## What is being asked:
Below are the records. Reproduce exactly the lines from the one containing "Task: Pick a" through the final line, and omit any pictures.

[Data entries]
* * * * * * *
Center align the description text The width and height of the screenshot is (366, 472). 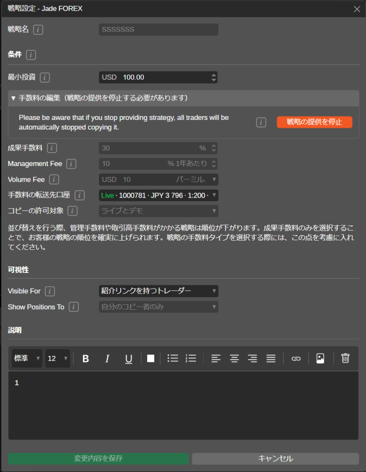point(234,359)
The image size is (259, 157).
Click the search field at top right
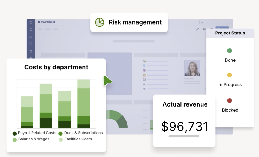pos(215,22)
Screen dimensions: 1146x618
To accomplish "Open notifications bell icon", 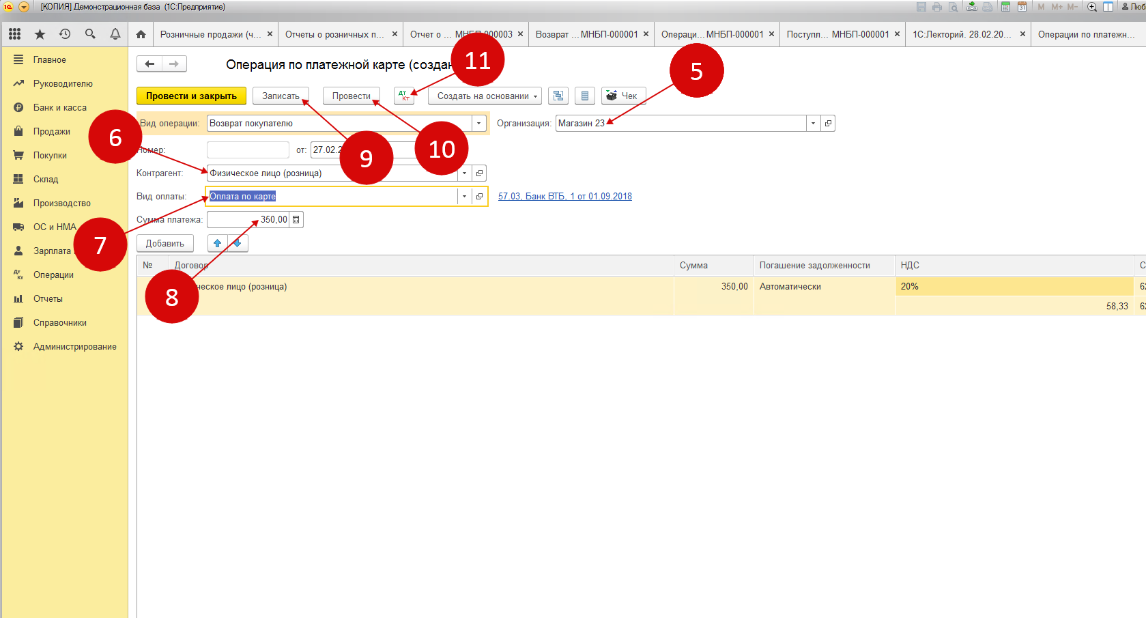I will point(115,34).
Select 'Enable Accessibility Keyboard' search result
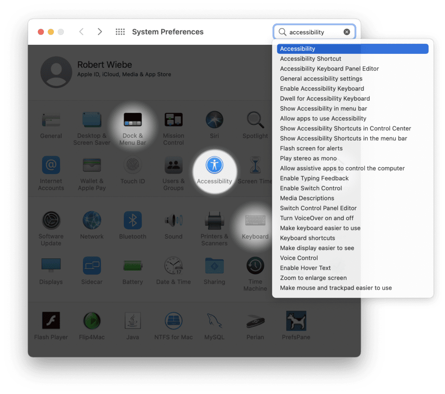Screen dimensions: 445x394 (322, 89)
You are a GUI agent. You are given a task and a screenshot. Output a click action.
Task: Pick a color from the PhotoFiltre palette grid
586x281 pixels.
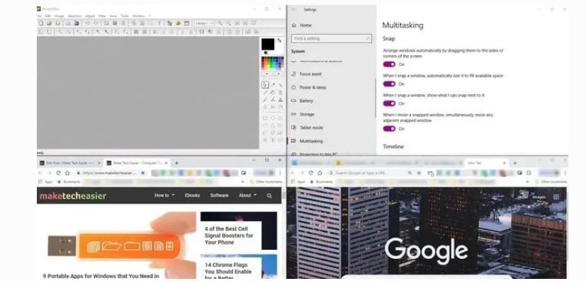click(x=272, y=64)
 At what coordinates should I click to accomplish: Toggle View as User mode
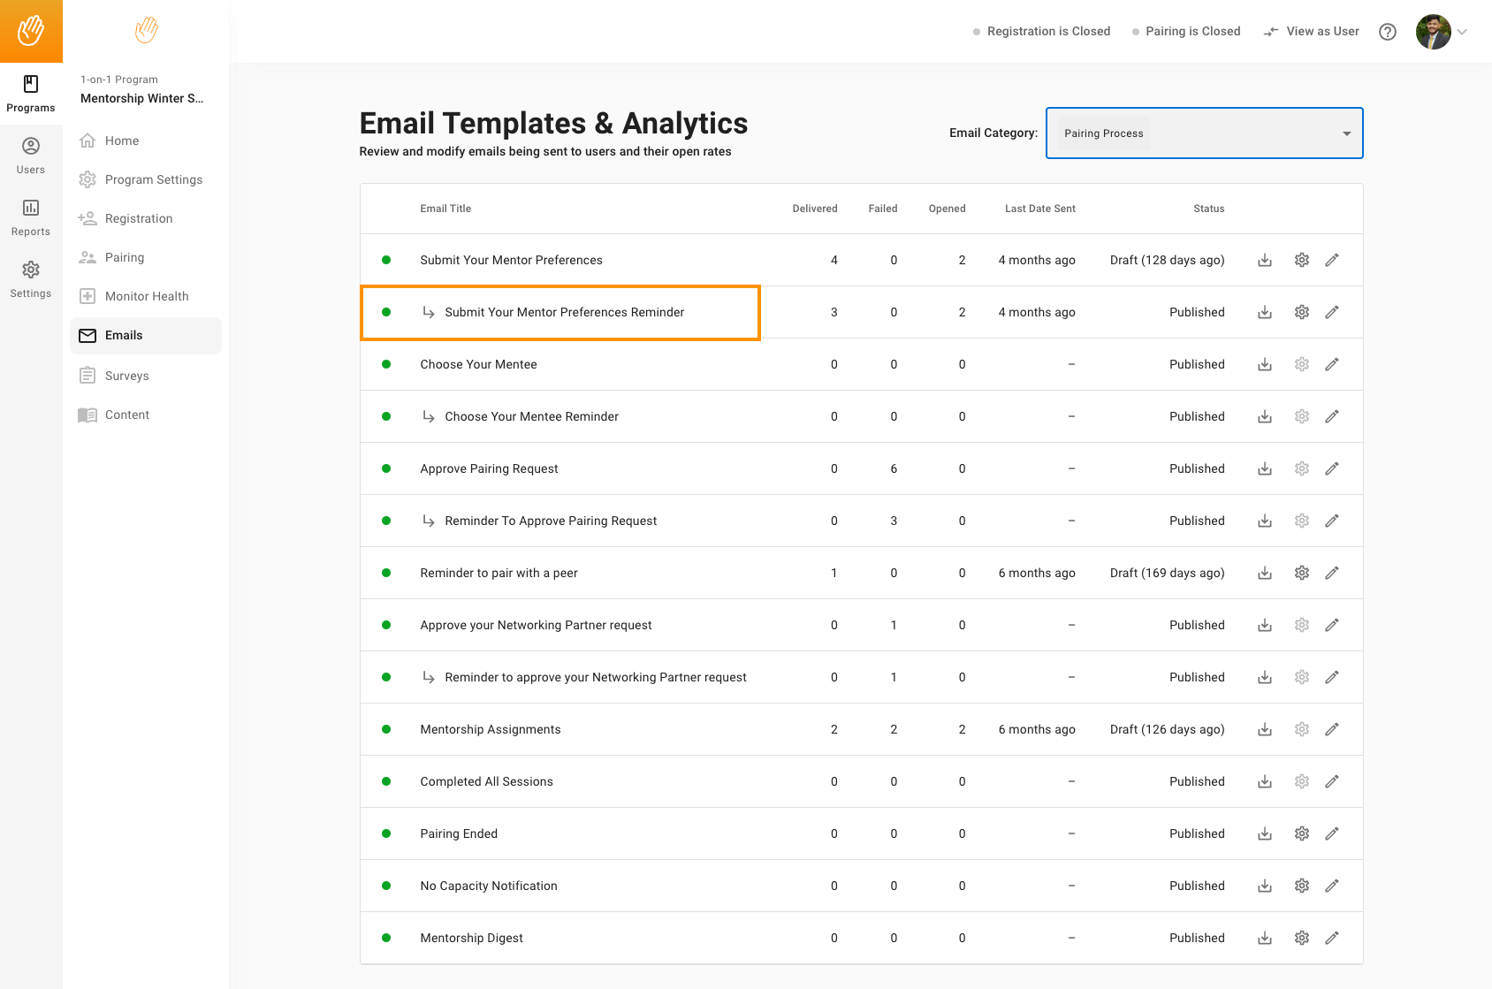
* * * * * * *
## Your solution:
Task: Pick a color from the PhotoFiltre palette grid
586x281 pixels.
click(x=272, y=64)
 At what coordinates should I click to accomplish: Toggle View as User mode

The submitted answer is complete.